In other words, we could be in a situation like:
- read(fd, len) - Gets data
- Select returns context to the program, we do things with data.
** hard connectivity break for next 90 seconds**
- read(fd, len) - We drain the in-memory buffer side of the socket.
- Select returns context, we do things with our remaining data
** Server retransmits **
** Server times out due to no ack **
** Server closes socket and issues a FIN,RST packet to the client **
** Connectivity restored, Client never got FIN,RST **
** Client socket still waiting for more data **
- read(fd, len) - No data returned
- Select returns, yet we have no data to act on as the buffer is
empty OR the buffered data doesn't meet our requried read len value.
tl;dr noop
- read(fd, len) <-- We continue to try and read until the socket is
recognized as dead, which could be a long time.
NOTE: The above read()s are python's read() on an contents being
streamed. Lower level reads exist, but brains will hurt
if we try to cover the dynamics at that level.
As such, we need to keep an eye on when the last time we
received a packet, and treat that as if we have timed out
or not. Requests periodically yeilds back even when no data
has been received, in order to allow the caller to wall
clock the progress/status and take appropriate action.

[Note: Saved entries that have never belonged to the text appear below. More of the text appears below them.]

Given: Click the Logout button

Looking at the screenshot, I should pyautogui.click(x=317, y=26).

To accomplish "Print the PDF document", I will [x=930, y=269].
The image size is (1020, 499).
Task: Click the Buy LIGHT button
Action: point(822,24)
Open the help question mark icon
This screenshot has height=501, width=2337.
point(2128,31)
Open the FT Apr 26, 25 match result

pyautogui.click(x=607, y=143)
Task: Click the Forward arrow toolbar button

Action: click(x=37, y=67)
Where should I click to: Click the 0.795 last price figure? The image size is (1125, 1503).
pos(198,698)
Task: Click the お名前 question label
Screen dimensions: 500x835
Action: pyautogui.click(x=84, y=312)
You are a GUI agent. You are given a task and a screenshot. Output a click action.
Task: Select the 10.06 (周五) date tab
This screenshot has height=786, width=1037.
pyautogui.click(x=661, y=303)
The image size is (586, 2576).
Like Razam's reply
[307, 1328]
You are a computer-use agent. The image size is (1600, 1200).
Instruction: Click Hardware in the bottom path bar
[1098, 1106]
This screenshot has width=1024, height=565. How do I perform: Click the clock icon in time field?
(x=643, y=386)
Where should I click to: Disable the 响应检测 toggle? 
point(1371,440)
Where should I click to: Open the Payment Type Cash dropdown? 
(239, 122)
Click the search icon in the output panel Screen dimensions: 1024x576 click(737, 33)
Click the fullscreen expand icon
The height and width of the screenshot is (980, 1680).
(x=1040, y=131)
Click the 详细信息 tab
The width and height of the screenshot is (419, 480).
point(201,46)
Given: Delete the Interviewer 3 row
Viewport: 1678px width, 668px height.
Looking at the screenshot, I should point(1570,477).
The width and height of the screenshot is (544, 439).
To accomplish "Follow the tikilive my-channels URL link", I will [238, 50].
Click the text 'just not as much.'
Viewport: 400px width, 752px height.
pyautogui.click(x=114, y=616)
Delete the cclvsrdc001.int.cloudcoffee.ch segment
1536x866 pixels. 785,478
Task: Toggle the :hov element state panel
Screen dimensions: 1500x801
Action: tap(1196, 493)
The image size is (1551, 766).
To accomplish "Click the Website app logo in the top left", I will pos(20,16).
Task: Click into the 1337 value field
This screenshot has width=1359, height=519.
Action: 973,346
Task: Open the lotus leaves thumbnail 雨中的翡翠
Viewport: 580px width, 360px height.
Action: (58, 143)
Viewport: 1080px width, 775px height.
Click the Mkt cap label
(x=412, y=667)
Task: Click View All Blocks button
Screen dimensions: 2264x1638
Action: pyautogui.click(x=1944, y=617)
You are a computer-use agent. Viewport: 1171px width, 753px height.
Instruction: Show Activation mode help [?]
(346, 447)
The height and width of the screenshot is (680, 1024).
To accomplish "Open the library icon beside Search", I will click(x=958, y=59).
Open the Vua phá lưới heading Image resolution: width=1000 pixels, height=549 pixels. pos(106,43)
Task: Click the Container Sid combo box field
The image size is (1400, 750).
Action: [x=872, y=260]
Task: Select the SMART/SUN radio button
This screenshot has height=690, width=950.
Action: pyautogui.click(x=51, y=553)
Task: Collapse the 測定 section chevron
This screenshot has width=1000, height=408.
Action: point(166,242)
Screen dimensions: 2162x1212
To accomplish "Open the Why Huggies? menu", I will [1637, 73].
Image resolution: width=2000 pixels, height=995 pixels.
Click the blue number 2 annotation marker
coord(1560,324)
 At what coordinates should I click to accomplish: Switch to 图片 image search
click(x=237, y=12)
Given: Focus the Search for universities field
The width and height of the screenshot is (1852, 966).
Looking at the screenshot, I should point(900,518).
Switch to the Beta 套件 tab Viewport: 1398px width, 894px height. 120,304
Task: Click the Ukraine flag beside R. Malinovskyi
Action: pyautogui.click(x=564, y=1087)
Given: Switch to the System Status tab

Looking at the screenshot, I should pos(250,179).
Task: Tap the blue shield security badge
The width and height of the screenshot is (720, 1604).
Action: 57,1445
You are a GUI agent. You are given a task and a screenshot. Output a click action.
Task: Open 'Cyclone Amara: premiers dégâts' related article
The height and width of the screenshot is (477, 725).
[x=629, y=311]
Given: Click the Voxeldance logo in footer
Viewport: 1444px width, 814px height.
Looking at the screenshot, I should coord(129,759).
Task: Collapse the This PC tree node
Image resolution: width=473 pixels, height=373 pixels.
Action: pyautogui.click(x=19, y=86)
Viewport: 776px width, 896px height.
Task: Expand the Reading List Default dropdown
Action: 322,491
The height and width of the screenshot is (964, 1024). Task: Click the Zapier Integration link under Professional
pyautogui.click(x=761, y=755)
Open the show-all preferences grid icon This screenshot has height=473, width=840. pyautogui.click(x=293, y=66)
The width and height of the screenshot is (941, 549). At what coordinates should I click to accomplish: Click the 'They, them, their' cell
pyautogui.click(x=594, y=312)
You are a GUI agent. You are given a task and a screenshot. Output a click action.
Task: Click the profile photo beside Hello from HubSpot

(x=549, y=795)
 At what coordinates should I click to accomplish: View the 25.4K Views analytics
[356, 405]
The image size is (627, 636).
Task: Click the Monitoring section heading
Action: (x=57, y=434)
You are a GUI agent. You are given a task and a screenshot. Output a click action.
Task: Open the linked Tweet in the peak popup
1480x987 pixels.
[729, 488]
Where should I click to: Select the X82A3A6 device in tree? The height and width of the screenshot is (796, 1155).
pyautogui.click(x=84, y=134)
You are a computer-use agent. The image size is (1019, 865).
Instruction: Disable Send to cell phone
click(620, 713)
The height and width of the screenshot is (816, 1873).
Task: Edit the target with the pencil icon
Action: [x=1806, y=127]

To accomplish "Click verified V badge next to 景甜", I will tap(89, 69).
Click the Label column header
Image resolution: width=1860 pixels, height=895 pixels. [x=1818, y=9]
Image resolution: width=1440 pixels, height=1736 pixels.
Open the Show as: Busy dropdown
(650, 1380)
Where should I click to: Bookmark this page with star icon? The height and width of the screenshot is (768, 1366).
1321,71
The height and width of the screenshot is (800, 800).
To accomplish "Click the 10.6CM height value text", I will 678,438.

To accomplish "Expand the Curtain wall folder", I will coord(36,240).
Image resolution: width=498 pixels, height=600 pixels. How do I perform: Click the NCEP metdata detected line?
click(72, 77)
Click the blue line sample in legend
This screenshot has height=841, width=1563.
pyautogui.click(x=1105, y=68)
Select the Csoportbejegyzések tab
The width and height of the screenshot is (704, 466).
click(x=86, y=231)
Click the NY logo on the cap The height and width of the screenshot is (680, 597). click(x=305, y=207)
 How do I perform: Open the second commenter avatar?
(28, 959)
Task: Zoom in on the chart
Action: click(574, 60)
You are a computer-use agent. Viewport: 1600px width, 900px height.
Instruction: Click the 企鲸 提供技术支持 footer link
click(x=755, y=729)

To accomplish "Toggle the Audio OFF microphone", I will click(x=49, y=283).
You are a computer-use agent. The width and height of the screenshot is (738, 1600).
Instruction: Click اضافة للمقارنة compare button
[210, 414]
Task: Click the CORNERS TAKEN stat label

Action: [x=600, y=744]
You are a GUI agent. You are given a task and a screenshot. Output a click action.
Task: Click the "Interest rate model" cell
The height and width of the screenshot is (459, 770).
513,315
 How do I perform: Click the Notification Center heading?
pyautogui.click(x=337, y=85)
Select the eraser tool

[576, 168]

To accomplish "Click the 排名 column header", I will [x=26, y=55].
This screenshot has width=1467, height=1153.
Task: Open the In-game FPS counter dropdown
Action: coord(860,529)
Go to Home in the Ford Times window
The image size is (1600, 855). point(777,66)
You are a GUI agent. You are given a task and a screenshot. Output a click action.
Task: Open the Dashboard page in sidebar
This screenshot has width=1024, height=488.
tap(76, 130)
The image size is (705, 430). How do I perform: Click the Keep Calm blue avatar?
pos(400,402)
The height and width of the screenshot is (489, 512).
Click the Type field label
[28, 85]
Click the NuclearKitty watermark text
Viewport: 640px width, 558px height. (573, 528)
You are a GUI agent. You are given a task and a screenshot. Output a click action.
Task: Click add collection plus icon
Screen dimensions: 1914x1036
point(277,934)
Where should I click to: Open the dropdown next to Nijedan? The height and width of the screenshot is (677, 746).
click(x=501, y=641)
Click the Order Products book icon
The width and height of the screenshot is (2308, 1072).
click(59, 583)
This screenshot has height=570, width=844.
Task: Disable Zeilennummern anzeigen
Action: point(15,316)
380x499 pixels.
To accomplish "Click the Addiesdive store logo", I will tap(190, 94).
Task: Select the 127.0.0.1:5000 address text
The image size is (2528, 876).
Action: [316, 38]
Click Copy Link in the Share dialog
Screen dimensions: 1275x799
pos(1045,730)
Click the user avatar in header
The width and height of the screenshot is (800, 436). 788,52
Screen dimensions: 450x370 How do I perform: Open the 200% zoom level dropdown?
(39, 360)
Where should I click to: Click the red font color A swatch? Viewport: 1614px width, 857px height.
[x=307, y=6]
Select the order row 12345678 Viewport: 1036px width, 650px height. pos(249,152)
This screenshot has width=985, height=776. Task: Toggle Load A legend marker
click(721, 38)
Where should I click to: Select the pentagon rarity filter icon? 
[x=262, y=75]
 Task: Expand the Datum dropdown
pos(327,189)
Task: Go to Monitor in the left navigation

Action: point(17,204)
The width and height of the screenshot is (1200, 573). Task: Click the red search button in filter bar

When we exceed the timeout time value with our wall clock,
we will fail the download.
(cherry picked from commit c5b97eb781)
(cherry picked from commit 33c96d0066)
This change incorporates the follow-up commit:
Fixes minor issues in the read() retries patch
Follow-up to commit c5b97eb781.
Two things slipped through the cracks:
* ImageDownloadError was instantiated incorrectly, resulting in a wrong
error message. This was uncovered by using assertRaisesRegext in tests.
* We allowed calling write(None). This was uncovered by avoiding sleep(4)
in tests and enabling more failed calls before timeout.
(cherry picked from commit 00ad03b709)
Co-Authored-By: Dmitry Tantsur <dtantsur@protonmail.com>
Change-Id: I7214fc9dbd903789c9e39ee809f05454aeb5a240